C’est via une société immatriculée en Suède (NEVS) qu’un groupe d’investisseurs sino-japonais a déposé une offre de reprise du constructeur le 7 avril dernier.
L’entreprise est financée par un groupe chinois basé à Hong Kong spécialisé en énergies alternatives et par un fonds d'investissement japonais. Elle a été créée spécifiquement pour racheter Saab.
Le porte-parole de National Electric Vehicle Sweden AB (NEVS), Mikaël Östlund, assure à l’AFP ce 7 juin que le montant de son offre ne sera pas révélée, sauf si elle est retenue.
Les administrateurs chargés depuis décembre de la liquidation de Saab ont refusé de commenter ces informations, indiquant à l'AFP qu'ils ne souhaitaient pas, "en l'état actuel des choses", annoncer la date à laquelle ils dévoileront le nom d'un potentiel repreneur.
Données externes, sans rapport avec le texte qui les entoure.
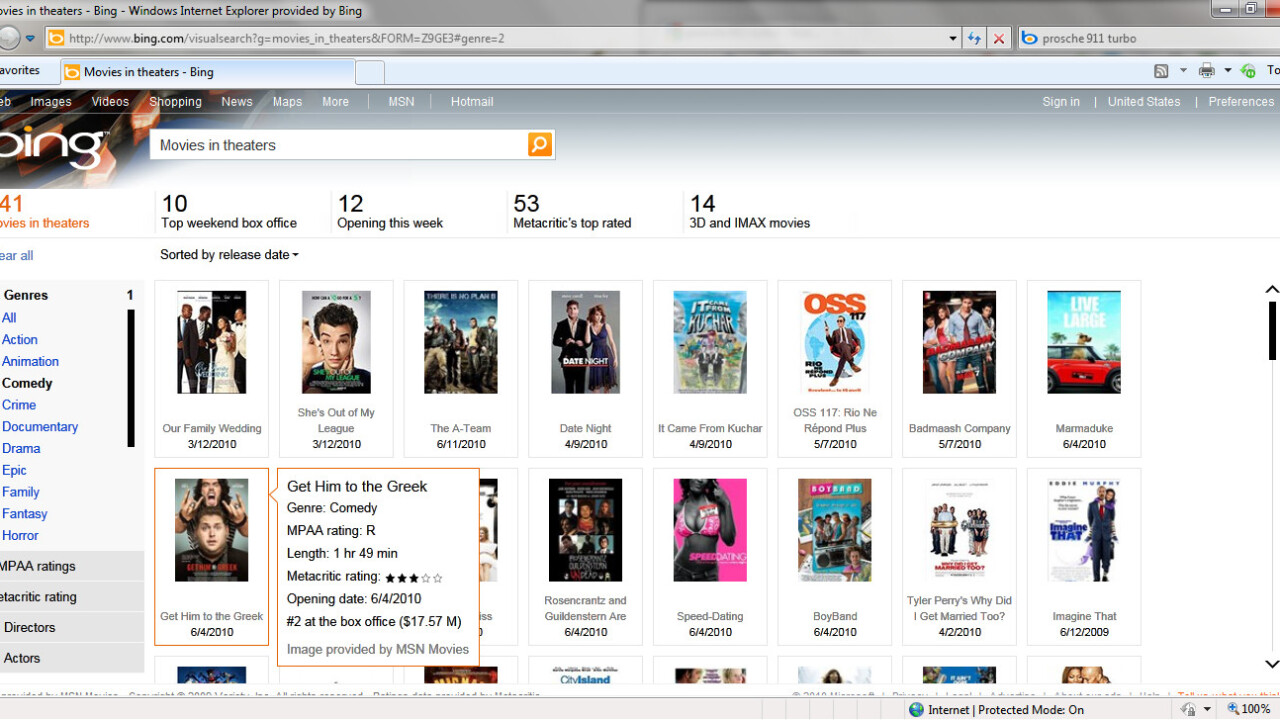The height and width of the screenshot is (720, 1280).
Task: Select the Animation genre link
Action: pyautogui.click(x=30, y=361)
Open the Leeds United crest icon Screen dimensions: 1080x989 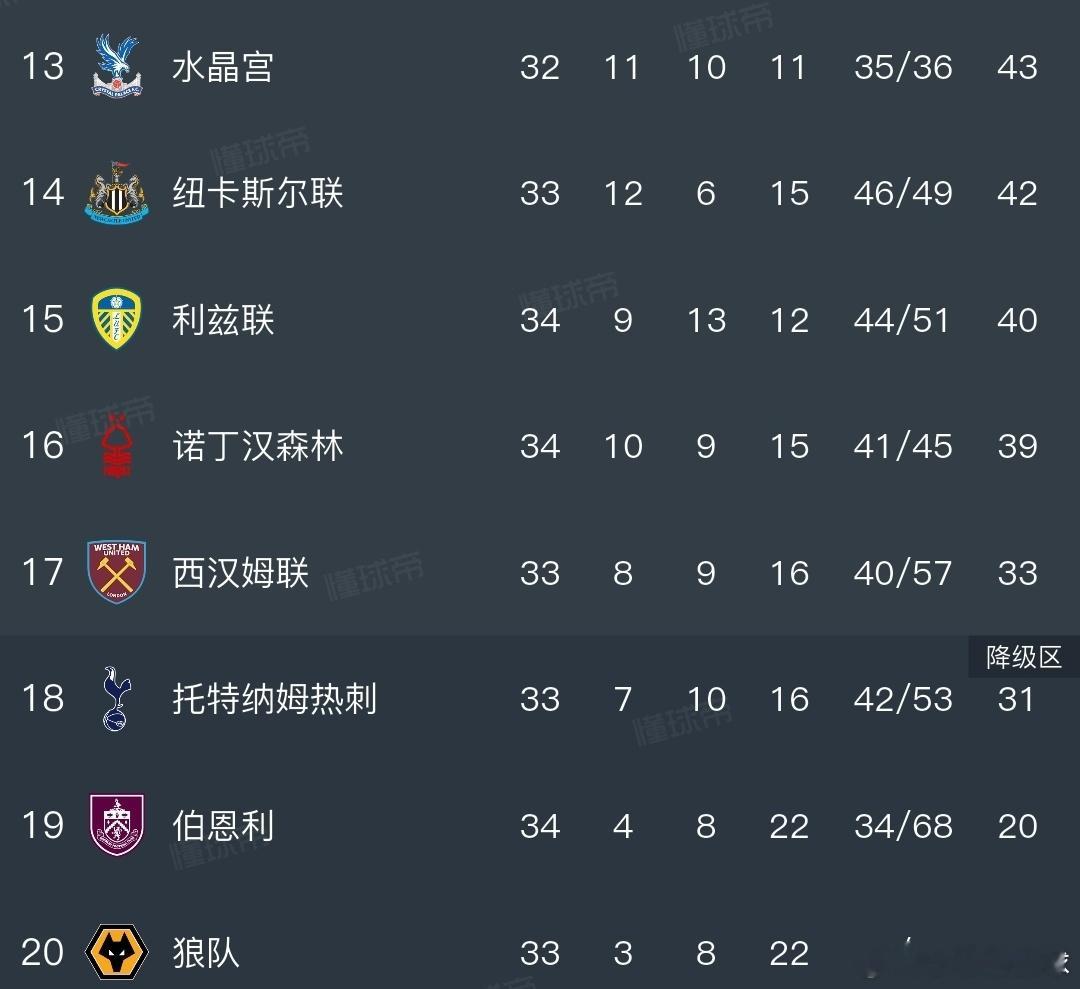coord(114,320)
Mais selon la presse suédoise, cette décision pourrait intervenir en juin prochain.
Reste que d’après la presse, quatre sociétés ont fait connaître leur intérêt pour le constructeur suédois, dont le groupe indien de véhicules utilitaires Mahindra & Mahindra.
Saab (Saab Automobile, Saab Tools et Saab Powertrain) s'est déclaré en faillite le 19 décembre 2011. Une tentative déspérée de lever des fonds en Chine avait été contrariée par l'ancien propriétaire de Saab, l'Américain General Motors, qui avait refusé un transfert de brevets.
Les actifs du constructeur suédois couvrent moins d'un tiers de ses dettes ont annoncé le 10 avril les administrateurs chargés de la liquidation.